Nosso Senhor Jesus CristoCom o nascimento de Jesus, há como que uma comunhão direta do Céu com a Terra.
Estranhas e admiráveis revelações perfumam as almas e o Enviado oferece aos seres humanos toda a grandeza do seu amor, da sua sabedoria e da sua misericórdia.
Aos corações abre-se nova torrente de esperanças e a Humanidade, na Manjedoura, no Tabor e no Calvário, sente as manifestações da vida celeste, sublime em sua gloriosa espiritualidade.
Com o tesouro dos seus exemplos e das suas palavras, deixa o Mestre entre os homens a sua Boa Nova. O Evangelho do Cristo é o transunto (translado) de todas as filosofias que procuram aprimorar o espírito, norteando-lhe a vida e as aspirações.
Jesus foi a manifestação do amor de Deus, a personificação de sua bondade infinita.

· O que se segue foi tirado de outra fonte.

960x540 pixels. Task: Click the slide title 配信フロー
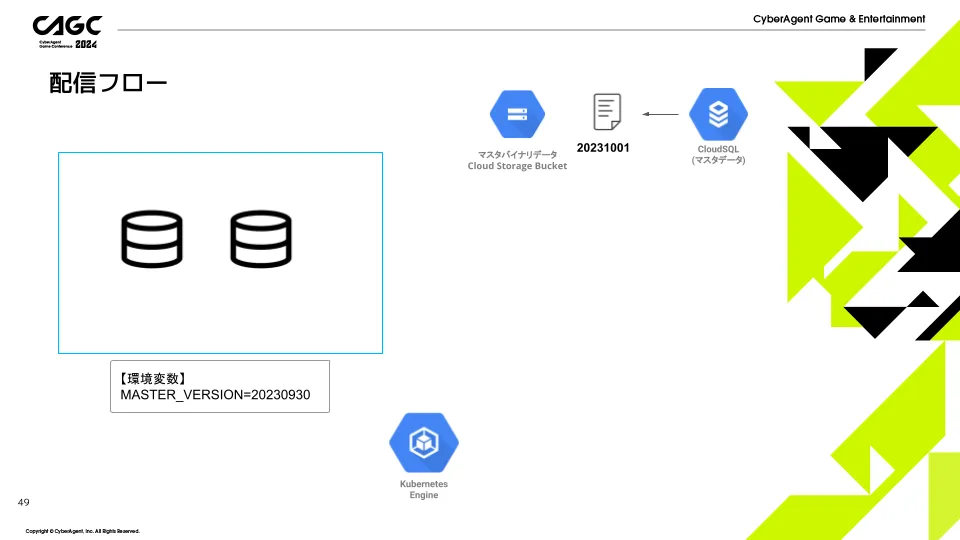[x=108, y=83]
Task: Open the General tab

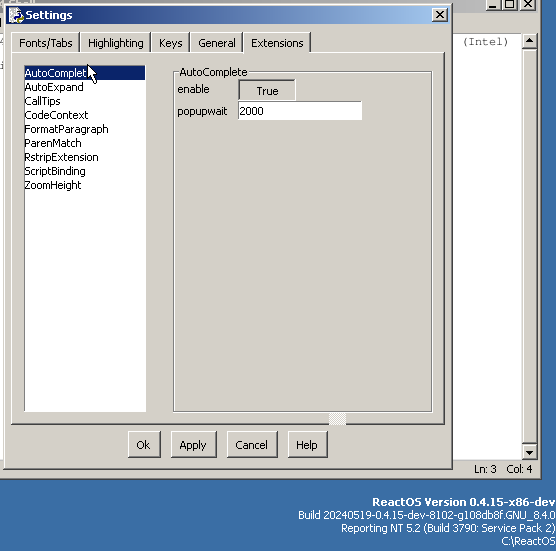Action: [x=217, y=43]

Jesus não veio destruir a lei, o que quer dizer: a lei de Deus. Ele veio cumpri-la, ou seja, desenvolvê-la, dar-lhe o seu verdadeiro sentido e apropriá-la ao grau de adiantamento dos homens. Eis por que encontramos nessa lei o princípio dos deveres para com Deus e para com o próximo, que constitui a base de sua doutrina. Quanto às leis de Moisés propriamente ditas, Ele, pelo contrário, as modificou profundamente no fundo e na forma. Combateu sem cessar o abuso das práticas exteriores e as falsas interpretações, e não podia fazê-las passar por uma reforma mais radical do que as reduzindo a estas palavras: “Amar a Deus sobre todas as coisas e ao próximo como a si mesmo”, e ao acrescentar: “Esta é toda a lei e os profetas”.

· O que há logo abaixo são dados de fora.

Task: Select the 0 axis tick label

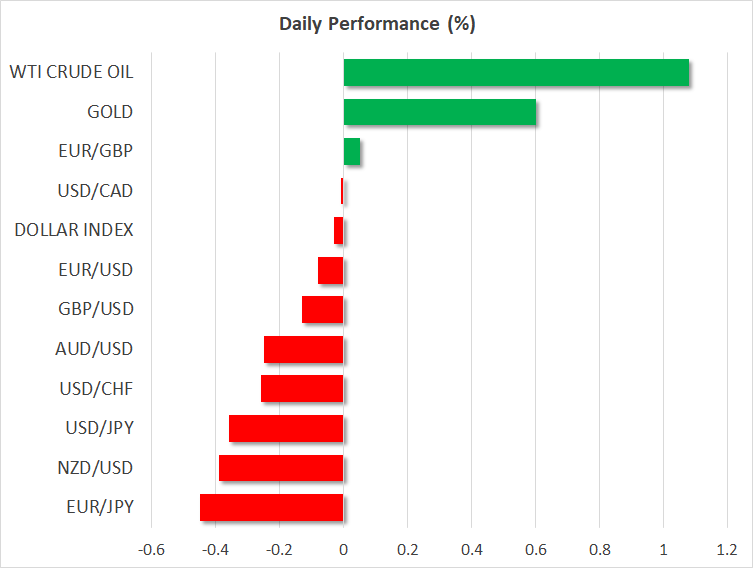Action: point(343,550)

Por estas palavras: “O Céu e a Terra não passarão enquanto não se cumprir até o último jota”, Jesus quis dizer que era necessário que a lei de Deus fosse cumprida, ou seja, que fosse praticada em toda a Terra, em toda a sua pureza, com todos os seus desenvolvimentos e todas as suas consequências. Pois de que serviria estabelecer essa lei se ela tivesse de ficar como privilégio de alguns homens ou mesmo de um só povo? Todos os homens sendo filhos de Deus, são, sem distinções, objetos da mesma solicitude.
Mas o papel de Jesus não foi simplesmente o de um legislador moralista, sem outra autoridade que a sua palavra. Ele veio cumprir as profecias que haviam anunciado o seu advento. Sua autoridade decorria da natureza excepcional do seu Espírito e da natureza Divina da sua missão. Ele veio ensinar aos homens que a verdadeira vida não está na Terra, mas no Reino dos Céus; ensinar-lhes o caminho que os conduz até lá, os meios de se reconciliarem com Deus, e os advertir sobre a marcha das coisas futuras para o cumprimento dos destinos humanos. Não obstante, Ele não disse tudo e, sobre muitos pontos, limitou-se a lançar o germe de verdades que Ele mesmo declarou que não poderiam ser então compreendidas. Falou de tudo, mas em termos mais ou menos claros, de maneira que, para entender o sentido oculto de certas palavras, era preciso que novas ideias e novos conhecimentos viessem dar-nos a chave. Essas ideias não podiam surgir antes de um certo grau de amadurecimento do Espírito humano. A ciência devia contribuir poderosamente para o aparecimento e o desenvolvimento dessas ideias. Era preciso, pois, dar tempo à ciência para progredir.